In this context, Google fired Timnit Gebru, our dear friend and colleague and leader in the field of artificial intelligence. She is also one of the few black women in AI research and an unwavering advocate for bringing more COPD, women and non-Western people into the field. By and large, she excelled at the job Google has committed to, including demonstrating racial and gender disparities in facial analysis technologies and developing reporting guidelines for data sets and AI models. Ironically, this and her vocal plea for those underrepresented in AI research are also the reasons, she says, the company fired her. According to Gebru, after asking her and her colleagues to withdraw critical research on large-scale (profitable) AI systems, Google Research told its team that it accepted his resignation, despite the fact that he did not resign. (Google declined to comment on this story.)
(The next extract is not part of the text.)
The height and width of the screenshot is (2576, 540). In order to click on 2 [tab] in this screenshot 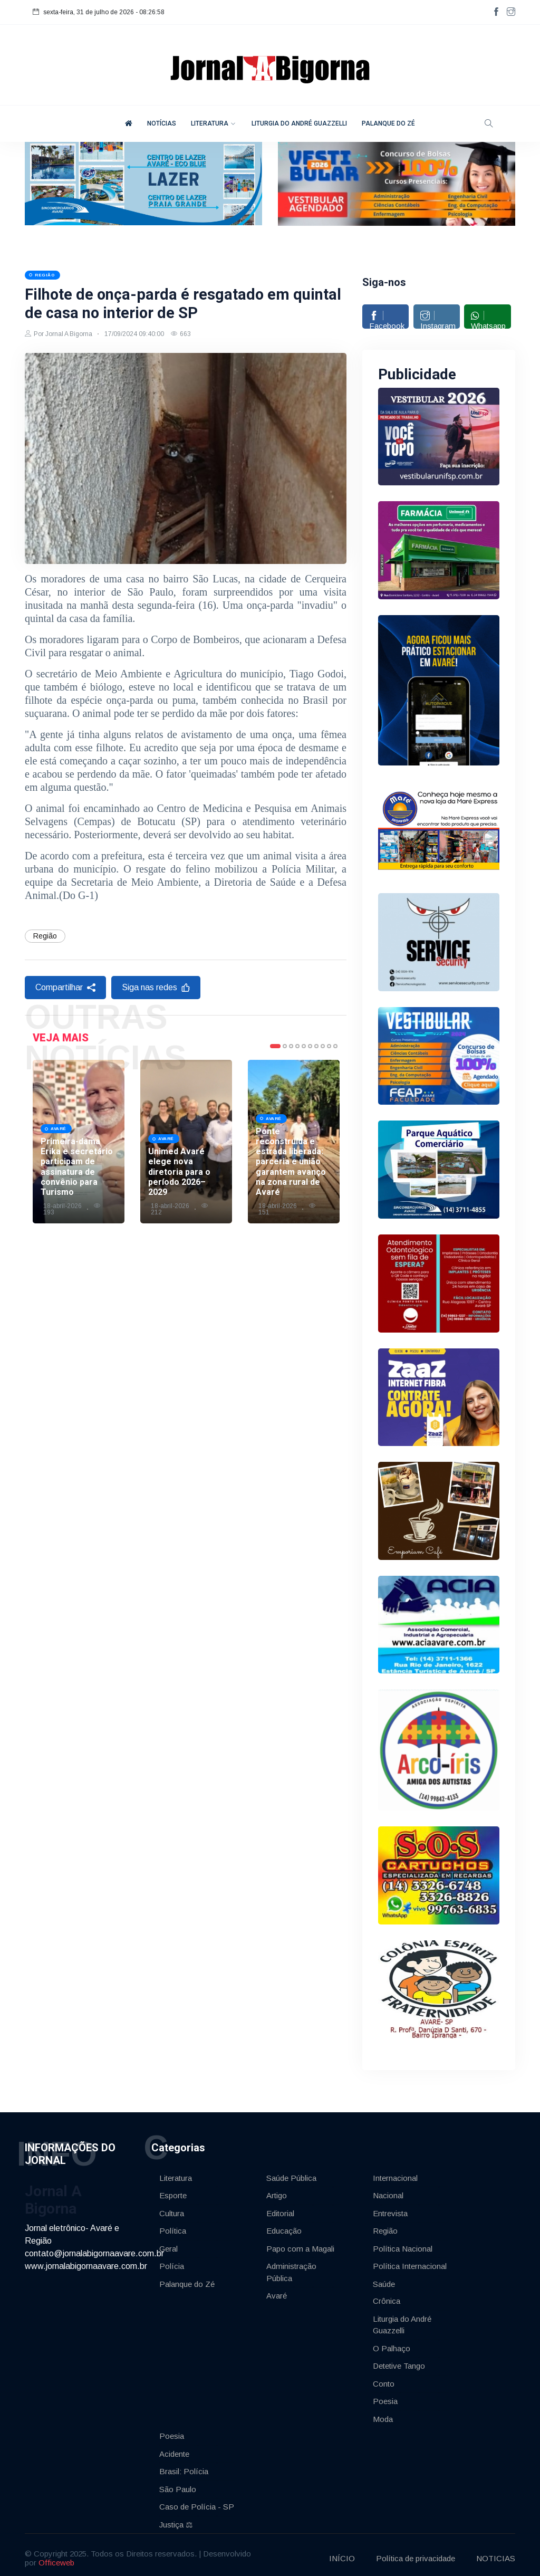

Google’s awful treatment of Gebru exposes a double crisis in AI research. The domain is dominated by an elite male workforce, mostly white, and is controlled and funded primarily by major players in the industry – Microsoft, Facebook, Amazon, IBM and yes, Google. With Gebru’s shooting, the civility policy that curtailed the young effort to build the necessary bumpers around AI was torn, raising questions about the racial homogeneity of the AI ​​workforce and the ineffectiveness of corporate diversity programs at the center of discourse. But this situation has also shown that – no matter how sincere a company may look like Google’s promises – company-funded research can never be divorced from the realities of power and revenue and capital flows.

This should concern us all. With the proliferation of AI in areas such as health care, criminal justice and education, researchers and lawyers are raising urgent concerns. These systems make determinations that directly shape lives, while incorporating them into structured organizations to reinforce histories of racial discrimination. AI systems also concentrate power in the hands of those who design and use them, while hiding the responsibility (and responsibility) behind the complex computing veneer. The risks are profound and the incentives are decidedly perverse.
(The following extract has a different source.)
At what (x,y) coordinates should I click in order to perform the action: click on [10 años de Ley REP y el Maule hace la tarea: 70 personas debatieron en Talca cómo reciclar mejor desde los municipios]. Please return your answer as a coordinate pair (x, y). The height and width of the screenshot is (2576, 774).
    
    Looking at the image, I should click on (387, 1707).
The current crisis exposes the structural barriers that limit our ability to build effective protections around AI systems. This is especially important because the populations subject to prejudice and prejudice in AI predictions and determinations are primarily BIPOC people, women, religious and gender minorities and the poor – those who have endured the burden of structural discrimination. Here we have a clear racial divide between those who benefit – corporations and primarily white male researchers and developers – and those most likely to be hurt.

Take, for example, facial recognition technologies, which have been shown to “recognize” people with darker skin less often than those with lighter skin. This alone is alarming. But these racial “errors” are not the only problems with facial recognition. Tawana Petty, director of organization at Data for Black Lives, points out that these systems are disproportionately deployed in predominantly black neighborhoods and cities, while cities that have been successful in banning and pushing back against the use of facial recognition are predominantly white.
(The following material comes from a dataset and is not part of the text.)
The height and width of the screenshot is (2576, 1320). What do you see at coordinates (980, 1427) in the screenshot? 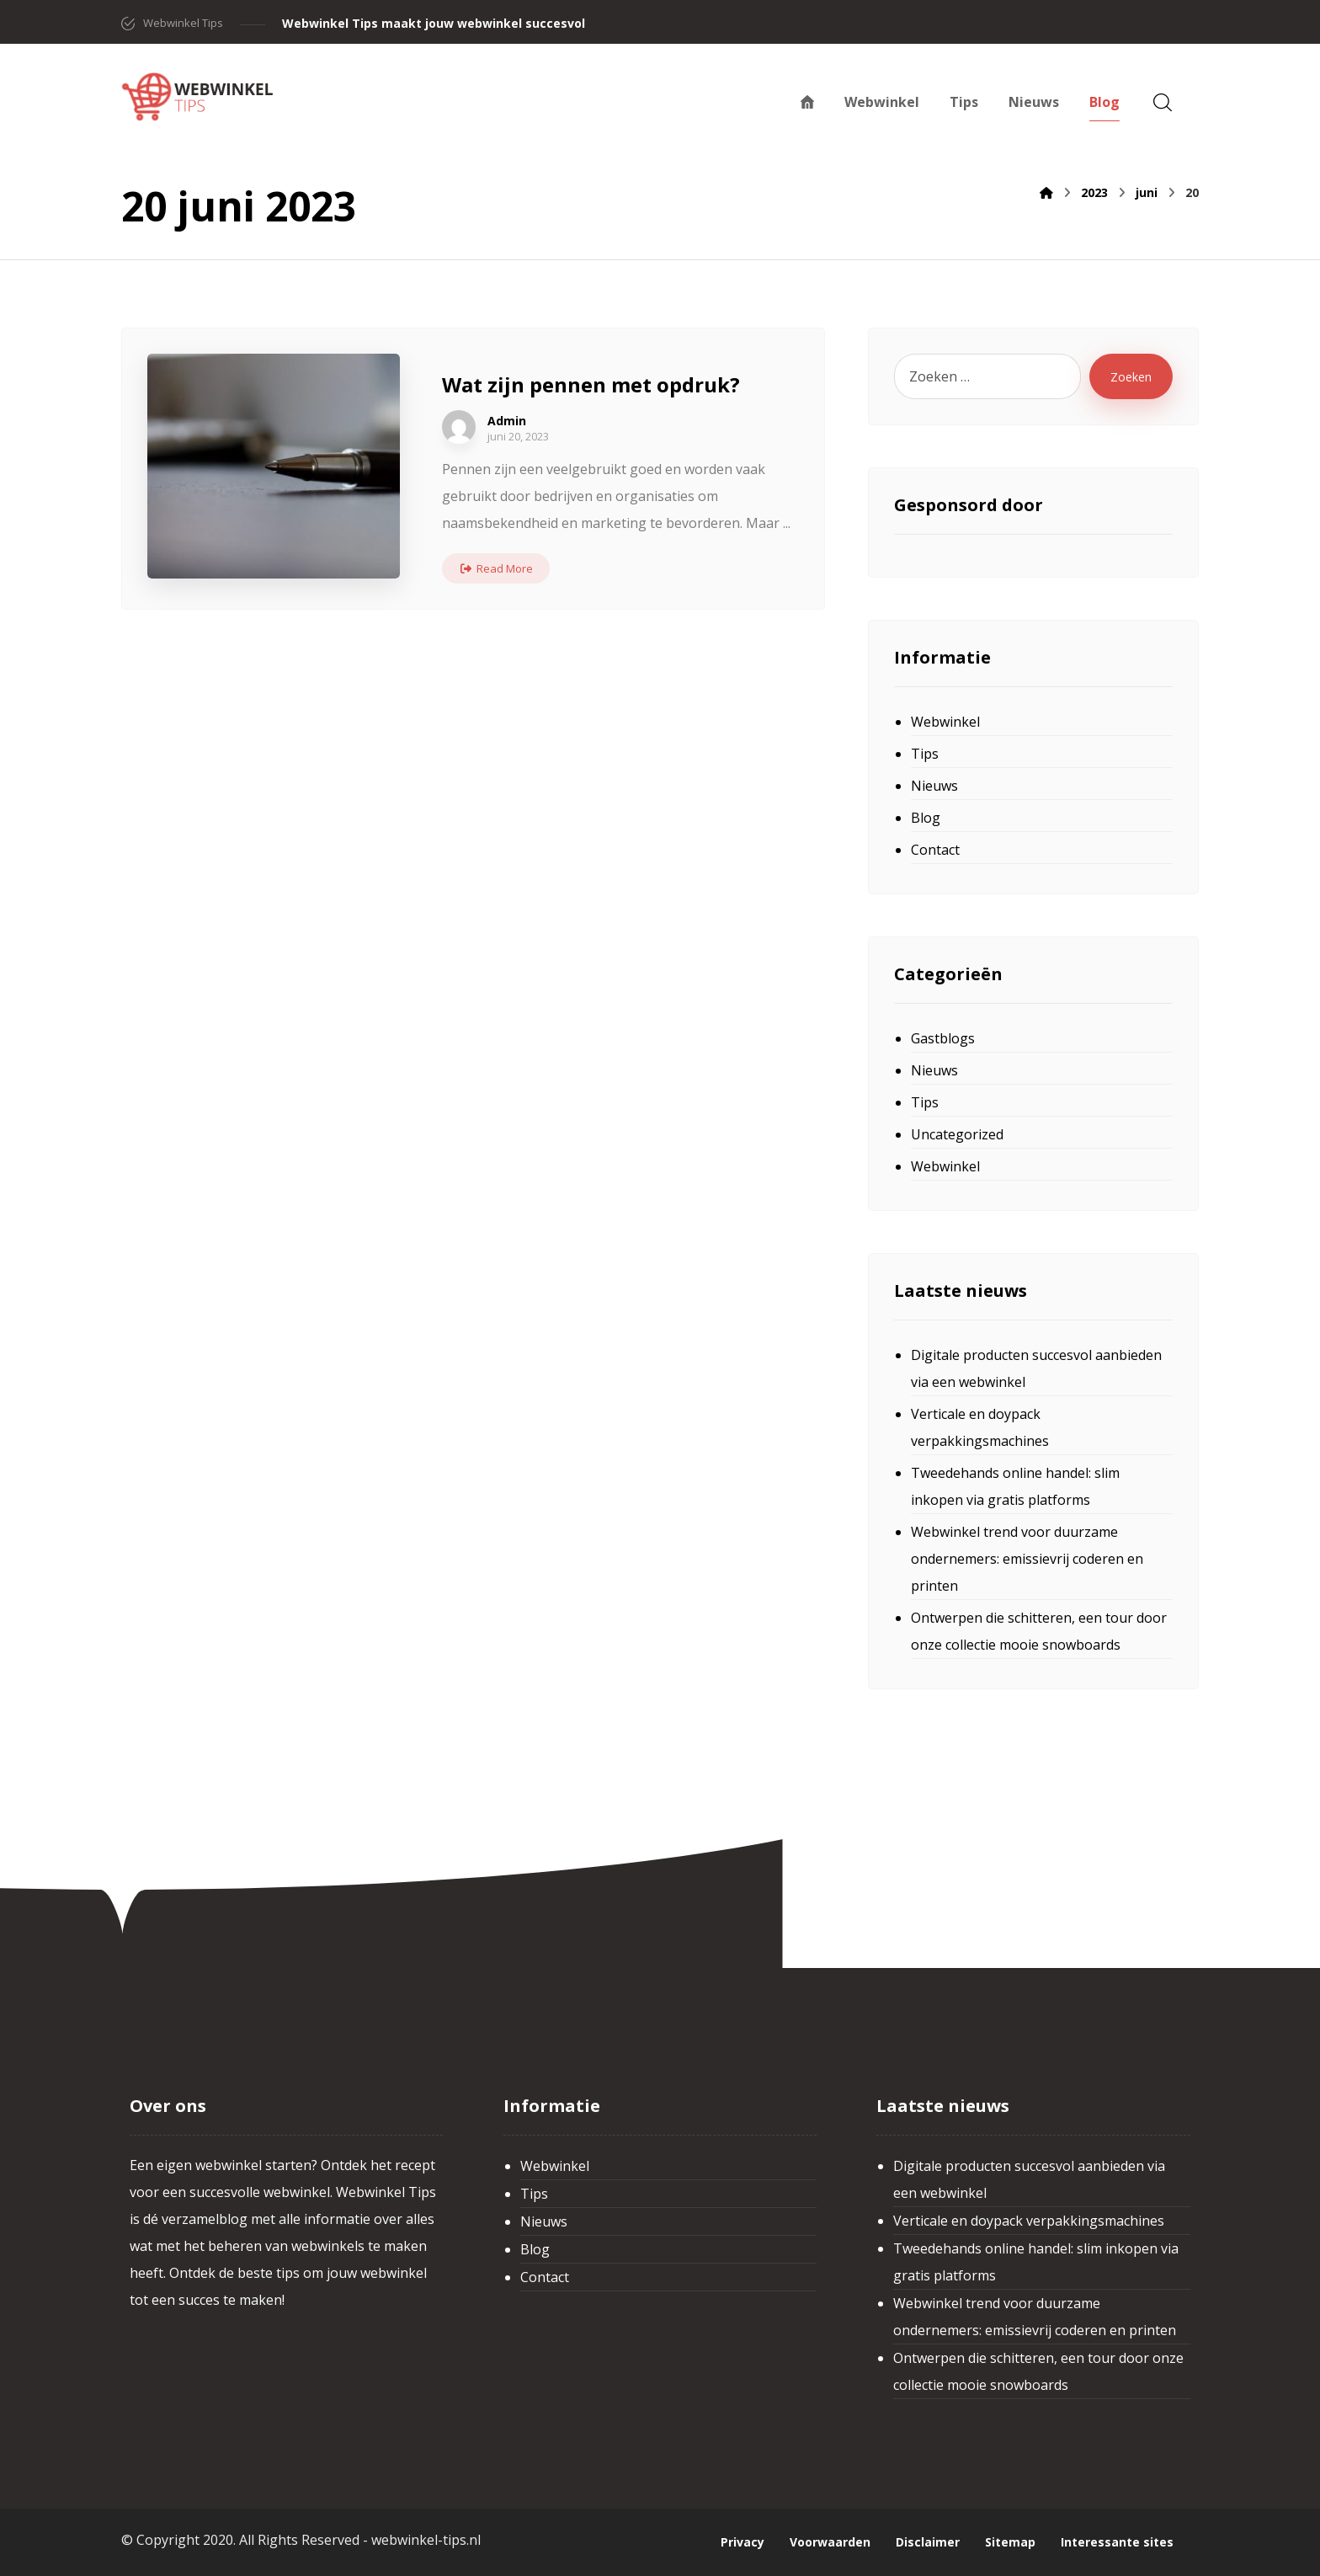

Without independent, critical research that focuses on the perspectives and experiences of those harmed by these technologies, our ability to understand and challenge the overweight claims made by the industry is significantly hampered. Google’s treatment of Gebru makes it increasingly clear where the company’s priorities appear to be when critical work pushes back its business incentives. This makes it almost impossible to ensure that AI systems are accountable to the people most vulnerable to harm.

Industry audits are still compromised by the close links between technology companies and seemingly independent academic institutions. Researchers from corporations and academia publish articles together and rub elbows at the same conferences, with some researchers even holding competing positions at technology companies and universities. This blurs the line between academic and corporate research and hides the incentives that support such work. It also means that the two groups look terribly similar – AI research in academia suffers from the same dangerous problems of racial and gender homogeneity as its corporate counterparts. Moreover, top IT departments accept large sums of funding from Big Tech research. We only need to look at Big Tobacco and Big Oil for worrying patterns that expose how much influence large companies can exert on public understanding of complex scientific issues when knowledge creation is left in their hands.